I was happily chatting to Kit at our writers’ meeting on Wednesday, when she reminded me it was my turn to blog today. Yikes. Where did November go? I didn’t have a clue what to write about. It’s been a mish-mash sort of month – happy things and some not so happy – but I thought I’d blog about an incident that happened on my way to the writers meeting and which I’m still having nightmares about, well perhaps not nightmares, but pretty close.
It was foggy here that morning, but with the radio playing, the heat booming out, and my trusty little car running like a dream, all well with my world. Until I happened to glance across to the passenger dashboard. A huge spider was happily crawling its way across the board and heading in my direction. My scream was likely heard by the occupants of the cars travelling behind me, but luckily I held it together long enough to safely find a convenient place to stop.
Keeping a weather-eye on my unwanted travelling companion, I found a slip road ahead and pulled off the main road. I popped the hazard lights on and escaped from the hellish confines of my car. By which time the spider, of course, was nowhere to be seen. Five panicked minutes later, I still hadn’t located the offender. I pictured him tucked safely away somewhere, buggy little eyes eyeing me with devious delight as I continued the search.
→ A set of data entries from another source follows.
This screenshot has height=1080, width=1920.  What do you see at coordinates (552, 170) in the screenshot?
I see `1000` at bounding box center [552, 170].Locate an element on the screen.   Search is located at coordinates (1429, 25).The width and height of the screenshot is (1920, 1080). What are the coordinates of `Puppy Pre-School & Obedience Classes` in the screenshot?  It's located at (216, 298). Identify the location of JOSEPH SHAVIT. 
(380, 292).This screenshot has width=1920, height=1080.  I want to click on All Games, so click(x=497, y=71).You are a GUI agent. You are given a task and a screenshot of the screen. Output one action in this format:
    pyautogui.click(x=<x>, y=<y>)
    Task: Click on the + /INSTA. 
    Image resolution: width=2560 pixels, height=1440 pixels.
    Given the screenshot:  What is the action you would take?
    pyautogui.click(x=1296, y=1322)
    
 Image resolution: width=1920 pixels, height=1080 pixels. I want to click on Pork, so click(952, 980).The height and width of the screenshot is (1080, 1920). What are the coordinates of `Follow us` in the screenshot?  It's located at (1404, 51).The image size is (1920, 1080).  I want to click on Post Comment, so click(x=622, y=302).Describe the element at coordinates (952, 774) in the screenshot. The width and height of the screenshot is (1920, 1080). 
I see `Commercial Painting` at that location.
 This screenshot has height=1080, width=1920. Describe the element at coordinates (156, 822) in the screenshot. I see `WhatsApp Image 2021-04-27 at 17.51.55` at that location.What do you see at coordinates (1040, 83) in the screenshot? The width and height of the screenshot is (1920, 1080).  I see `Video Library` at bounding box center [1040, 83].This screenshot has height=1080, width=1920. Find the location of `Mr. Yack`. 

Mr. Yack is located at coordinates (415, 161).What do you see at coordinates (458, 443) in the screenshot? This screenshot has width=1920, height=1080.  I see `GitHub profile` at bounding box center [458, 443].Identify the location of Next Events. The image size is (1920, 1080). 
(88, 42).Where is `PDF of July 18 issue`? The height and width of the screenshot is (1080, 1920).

There was no way I could get back in that car until I’d found him, but I wasn’t sure what to do. I virtually had the passenger door off its bracket and all manner of paraphernalia lying on the road, but all to no avail. Of course, AJ was away for the day, and friends who live locally were at work, so it was just little old me left alone to face what for me has been a lifelong demon. I thought to simply abandon my car and walk to the nearest bus stop, but as we live in the country the buses aren’t exactly frequent.
I gave myself a strong talking too. All the usual cliches came to mind. You’re bigger than he is, what harm can a little spider do a big girl like you? (likely nothing more than heart attack), He’s more frightened of you, than you are of him (something I seriously doubt), they are very useful insects and do a lot of good (not while terrorising unsuspecting scaredy-cat motorists, they don’t). Nothing worked, and as I stood there deliberating, I caught a movement along the central panel…and there he was. Brazen as you like, happily heading toward the driver’s seat. I grabbed the rolled up newspaper I had at the ready, scooped him onto the mat, and seconds later he was airborne, winging his way across the ether in the direction of a neighbouring village.
After putting the inside of my car back together, I was on my way. Not entirely happily, as I kept remembering someone once telling me that where there’s one spider there’s always another. Apparently they always travel in pairs, although I’m not sure if that’s true. When I told my hubby about my ordeal, all he said was, “I hope you didn’t hurt him by throwing him like that”. Men!